Assignment:
Below are some records; output exactly the lines from the line with "The width and height of the screenshot is (640, 427)." to the line with "Expand the export", both ends kept, and nothing more.

Dataset excerpts:
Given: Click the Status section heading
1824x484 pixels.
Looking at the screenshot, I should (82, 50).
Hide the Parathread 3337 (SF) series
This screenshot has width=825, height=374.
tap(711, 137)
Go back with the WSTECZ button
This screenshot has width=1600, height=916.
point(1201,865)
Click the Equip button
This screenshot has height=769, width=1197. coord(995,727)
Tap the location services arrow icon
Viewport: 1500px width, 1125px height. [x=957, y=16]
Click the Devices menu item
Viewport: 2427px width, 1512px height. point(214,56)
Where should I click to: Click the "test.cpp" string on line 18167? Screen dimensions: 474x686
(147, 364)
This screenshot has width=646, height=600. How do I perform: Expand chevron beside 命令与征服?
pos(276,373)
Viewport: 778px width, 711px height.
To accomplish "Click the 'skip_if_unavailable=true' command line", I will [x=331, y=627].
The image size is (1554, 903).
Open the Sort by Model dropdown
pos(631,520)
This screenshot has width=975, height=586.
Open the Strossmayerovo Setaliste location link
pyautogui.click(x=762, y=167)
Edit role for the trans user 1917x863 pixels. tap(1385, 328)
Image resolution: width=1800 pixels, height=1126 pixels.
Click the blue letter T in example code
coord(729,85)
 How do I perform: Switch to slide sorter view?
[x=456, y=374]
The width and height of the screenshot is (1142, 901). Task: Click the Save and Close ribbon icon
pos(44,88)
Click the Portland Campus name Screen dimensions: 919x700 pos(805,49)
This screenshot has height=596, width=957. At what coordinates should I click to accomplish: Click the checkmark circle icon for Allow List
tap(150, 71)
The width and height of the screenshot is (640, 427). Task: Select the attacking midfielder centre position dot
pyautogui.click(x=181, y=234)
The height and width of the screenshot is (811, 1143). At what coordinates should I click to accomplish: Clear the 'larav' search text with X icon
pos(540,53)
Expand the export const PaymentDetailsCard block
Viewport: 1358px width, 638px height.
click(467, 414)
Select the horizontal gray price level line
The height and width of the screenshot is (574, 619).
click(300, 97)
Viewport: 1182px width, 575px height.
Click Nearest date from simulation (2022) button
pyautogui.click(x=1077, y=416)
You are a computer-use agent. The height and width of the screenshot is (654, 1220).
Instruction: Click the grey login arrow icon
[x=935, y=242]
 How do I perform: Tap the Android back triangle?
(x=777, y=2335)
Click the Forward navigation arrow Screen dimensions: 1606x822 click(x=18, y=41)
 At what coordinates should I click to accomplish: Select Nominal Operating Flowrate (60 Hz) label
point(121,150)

Exercise answer:
The width and height of the screenshot is (640, 427). Task: Select the attacking midfielder centre position dot
pyautogui.click(x=181, y=234)
The height and width of the screenshot is (811, 1143). At what coordinates should I click to accomplish: Clear the 'larav' search text with X icon
pos(540,53)
Expand the export const PaymentDetailsCard block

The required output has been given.